Exercise description: Copy the data below verbatim, leaving no line out.

=-=-=-=-=

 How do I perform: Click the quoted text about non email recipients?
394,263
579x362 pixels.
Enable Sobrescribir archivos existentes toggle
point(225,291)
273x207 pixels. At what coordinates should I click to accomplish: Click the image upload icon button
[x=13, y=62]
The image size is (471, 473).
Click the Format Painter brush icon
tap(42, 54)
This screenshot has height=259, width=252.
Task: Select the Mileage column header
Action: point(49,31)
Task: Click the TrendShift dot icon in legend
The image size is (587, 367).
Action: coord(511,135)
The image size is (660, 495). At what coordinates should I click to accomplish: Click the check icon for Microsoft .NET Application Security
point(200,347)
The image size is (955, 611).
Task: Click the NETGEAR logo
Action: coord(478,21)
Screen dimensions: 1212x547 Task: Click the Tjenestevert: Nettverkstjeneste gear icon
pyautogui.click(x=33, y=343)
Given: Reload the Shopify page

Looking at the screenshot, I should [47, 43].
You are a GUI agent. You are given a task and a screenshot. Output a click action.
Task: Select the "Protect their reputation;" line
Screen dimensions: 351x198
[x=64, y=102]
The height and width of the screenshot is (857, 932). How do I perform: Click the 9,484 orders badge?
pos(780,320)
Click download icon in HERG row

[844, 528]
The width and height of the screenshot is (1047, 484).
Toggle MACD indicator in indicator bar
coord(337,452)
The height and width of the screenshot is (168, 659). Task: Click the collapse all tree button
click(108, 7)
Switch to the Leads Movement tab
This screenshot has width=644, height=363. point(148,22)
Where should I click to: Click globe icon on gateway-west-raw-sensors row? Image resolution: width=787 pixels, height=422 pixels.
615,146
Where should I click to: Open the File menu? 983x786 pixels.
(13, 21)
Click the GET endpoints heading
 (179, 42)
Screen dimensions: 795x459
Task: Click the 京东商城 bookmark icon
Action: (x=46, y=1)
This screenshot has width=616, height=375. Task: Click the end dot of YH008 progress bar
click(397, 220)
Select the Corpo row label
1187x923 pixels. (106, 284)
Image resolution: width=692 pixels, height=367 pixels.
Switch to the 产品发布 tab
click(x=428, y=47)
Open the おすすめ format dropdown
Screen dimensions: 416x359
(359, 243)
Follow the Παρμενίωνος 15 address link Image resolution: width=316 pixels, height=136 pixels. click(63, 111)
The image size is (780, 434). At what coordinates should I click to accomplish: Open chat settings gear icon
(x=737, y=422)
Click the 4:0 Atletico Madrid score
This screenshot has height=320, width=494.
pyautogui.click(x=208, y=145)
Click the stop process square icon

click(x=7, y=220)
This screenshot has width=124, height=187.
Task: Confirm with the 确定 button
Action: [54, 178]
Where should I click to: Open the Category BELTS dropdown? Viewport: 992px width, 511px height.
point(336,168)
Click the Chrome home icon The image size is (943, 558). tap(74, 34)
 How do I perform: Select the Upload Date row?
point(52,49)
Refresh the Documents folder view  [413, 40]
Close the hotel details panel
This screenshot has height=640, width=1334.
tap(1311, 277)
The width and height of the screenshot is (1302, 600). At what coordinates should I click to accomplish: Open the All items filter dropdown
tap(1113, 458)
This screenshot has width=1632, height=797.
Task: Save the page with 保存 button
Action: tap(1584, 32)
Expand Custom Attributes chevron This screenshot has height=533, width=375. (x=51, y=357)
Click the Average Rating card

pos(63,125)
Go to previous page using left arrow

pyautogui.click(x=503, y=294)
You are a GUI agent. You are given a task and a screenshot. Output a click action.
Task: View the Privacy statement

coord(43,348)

=-=-=-=-=

Exercise output:
 How do I perform: Click the quoted text about non email recipients?
394,263
579x362 pixels.
Enable Sobrescribir archivos existentes toggle
point(225,291)
273x207 pixels. At what coordinates should I click to accomplish: Click the image upload icon button
[x=13, y=62]
The image size is (471, 473).
Click the Format Painter brush icon
tap(42, 54)
This screenshot has height=259, width=252.
Task: Select the Mileage column header
Action: point(49,31)
Task: Click the TrendShift dot icon in legend
The image size is (587, 367).
Action: coord(511,135)
The image size is (660, 495). At what coordinates should I click to accomplish: Click the check icon for Microsoft .NET Application Security
point(200,347)
The image size is (955, 611).
Task: Click the NETGEAR logo
Action: coord(478,21)
Screen dimensions: 1212x547 Task: Click the Tjenestevert: Nettverkstjeneste gear icon
pyautogui.click(x=33, y=343)
Given: Reload the Shopify page

Looking at the screenshot, I should [47, 43].
You are a GUI agent. You are given a task and a screenshot. Output a click action.
Task: Select the "Protect their reputation;" line
Screen dimensions: 351x198
[x=64, y=102]
The height and width of the screenshot is (857, 932). How do I perform: Click the 9,484 orders badge?
pos(780,320)
Click download icon in HERG row

[844, 528]
The width and height of the screenshot is (1047, 484).
Toggle MACD indicator in indicator bar
coord(337,452)
The height and width of the screenshot is (168, 659). Task: Click the collapse all tree button
click(108, 7)
Switch to the Leads Movement tab
This screenshot has width=644, height=363. point(148,22)
Where should I click to: Click globe icon on gateway-west-raw-sensors row? Image resolution: width=787 pixels, height=422 pixels.
615,146
Where should I click to: Open the File menu? 983x786 pixels.
(13, 21)
Click the GET endpoints heading
 (179, 42)
Screen dimensions: 795x459
Task: Click the 京东商城 bookmark icon
Action: (x=46, y=1)
This screenshot has width=616, height=375. Task: Click the end dot of YH008 progress bar
click(397, 220)
Select the Corpo row label
1187x923 pixels. (106, 284)
Image resolution: width=692 pixels, height=367 pixels.
Switch to the 产品发布 tab
click(x=428, y=47)
Open the おすすめ format dropdown
Screen dimensions: 416x359
(359, 243)
Follow the Παρμενίωνος 15 address link Image resolution: width=316 pixels, height=136 pixels. click(63, 111)
The image size is (780, 434). At what coordinates should I click to accomplish: Open chat settings gear icon
(x=737, y=422)
Click the 4:0 Atletico Madrid score
This screenshot has height=320, width=494.
pyautogui.click(x=208, y=145)
Click the stop process square icon

click(x=7, y=220)
This screenshot has width=124, height=187.
Task: Confirm with the 确定 button
Action: [54, 178]
Where should I click to: Open the Category BELTS dropdown? Viewport: 992px width, 511px height.
point(336,168)
Click the Chrome home icon The image size is (943, 558). tap(74, 34)
 How do I perform: Select the Upload Date row?
point(52,49)
Refresh the Documents folder view  [413, 40]
Close the hotel details panel
This screenshot has height=640, width=1334.
tap(1311, 277)
The width and height of the screenshot is (1302, 600). At what coordinates should I click to accomplish: Open the All items filter dropdown
tap(1113, 458)
This screenshot has width=1632, height=797.
Task: Save the page with 保存 button
Action: tap(1584, 32)
Expand Custom Attributes chevron This screenshot has height=533, width=375. (x=51, y=357)
Click the Average Rating card

pos(63,125)
Go to previous page using left arrow

pyautogui.click(x=503, y=294)
You are a GUI agent. You are given a task and a screenshot. Output a click action.
Task: View the Privacy statement

coord(43,348)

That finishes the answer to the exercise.